[Document excerpt]
++++
Novitiate. An enlightening and intelligently balanced study of life in a convent that is nothing less than boot camp for nuns, where one modern girl clashes with the harshness of antiquated Roman Catholic doctrine. It investigates with soulful searching and self-doubt the changing ideologies of the church, experienced by bewildered but dedicated postulants on the verge of womanhood struggling daily with spirituality under stress. A great performance by Melissa Leo as a stern, manipulative Mother Superior shattered and eventually disillusioned by the changing values of nuns who abandon their traditional roles as brides of Christ in favor of radical feminism.
++++
[Given material]

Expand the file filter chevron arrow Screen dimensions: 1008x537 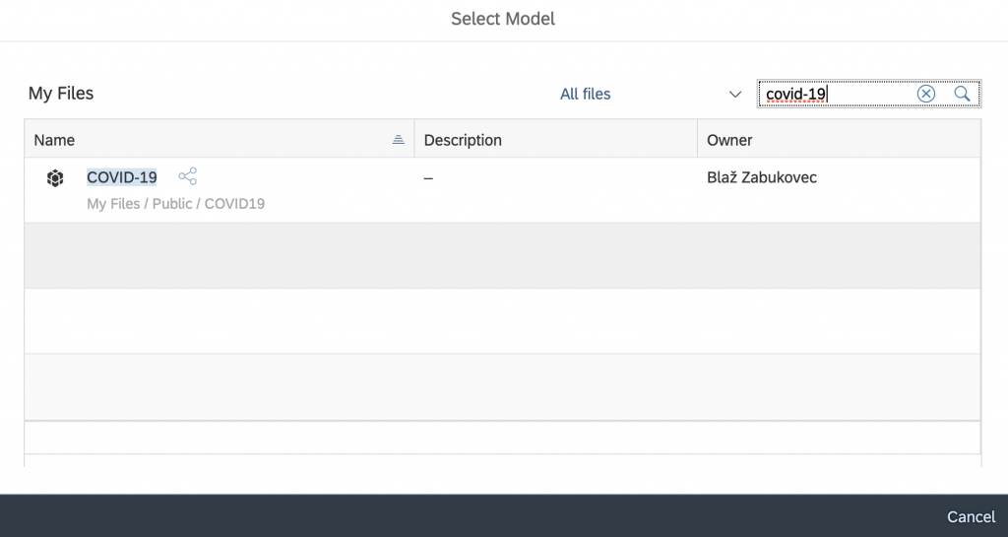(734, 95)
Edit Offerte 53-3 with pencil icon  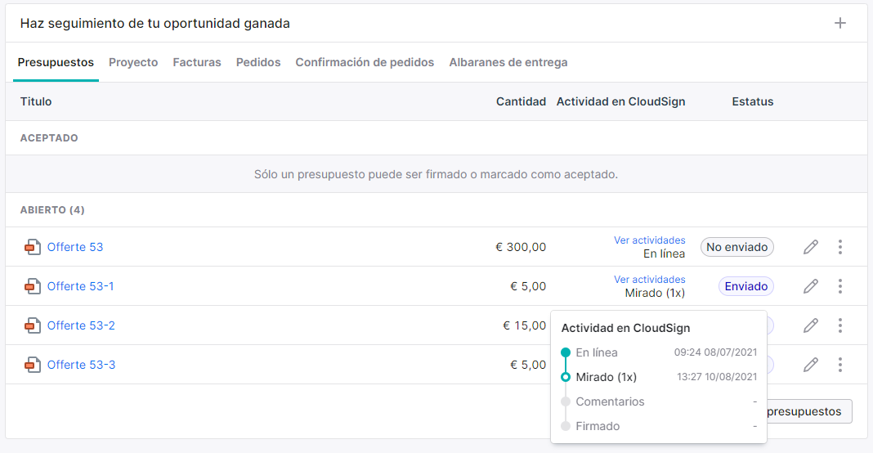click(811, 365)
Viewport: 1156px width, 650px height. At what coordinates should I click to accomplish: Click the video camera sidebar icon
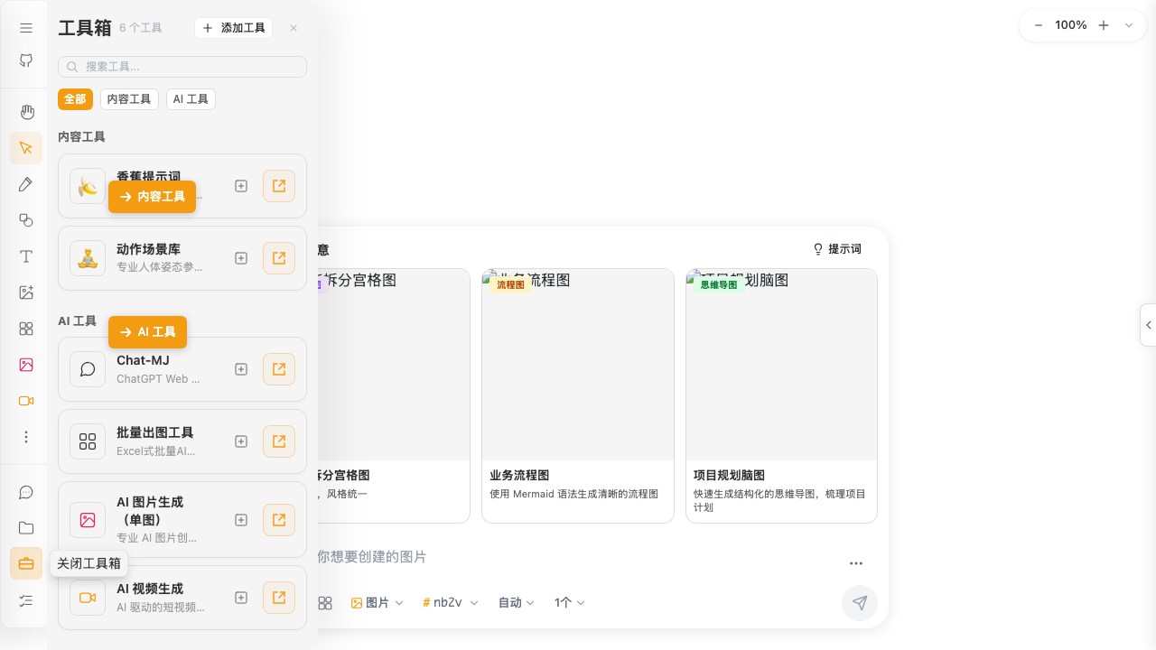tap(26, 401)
++++
[Written problem 1]
In the Novitiate review, swap "postulants" for "novices" and give back the part that opens with "Novitiate. An enlightening" and closes with "of radical feminism.".
[Written problem 2]
Please answer these questions about the Novitiate review:
(a) Who gives the performance the review calls great?
(b) What does the review say life in the convent is nothing less than?
(c) In favor of what do the nuns abandon their traditional roles?

[Correct output 1]
Novitiate. An enlightening and intelligently balanced study of life in a convent that is nothing less than boot camp for nuns, where one modern girl clashes with the harshness of antiquated Roman Catholic doctrine. It investigates with soulful searching and self-doubt the changing ideologies of the church, experienced by bewildered but dedicated novices on the verge of womanhood struggling daily with spirituality under stress. A great performance by Melissa Leo as a stern, manipulative Mother Superior shattered and eventually disillusioned by the changing values of nuns who abandon their traditional roles as brides of Christ in favor of radical feminism.

[Correct output 2]
(a) Melissa Leo
(b) Boot camp for nuns
(c) Radical feminism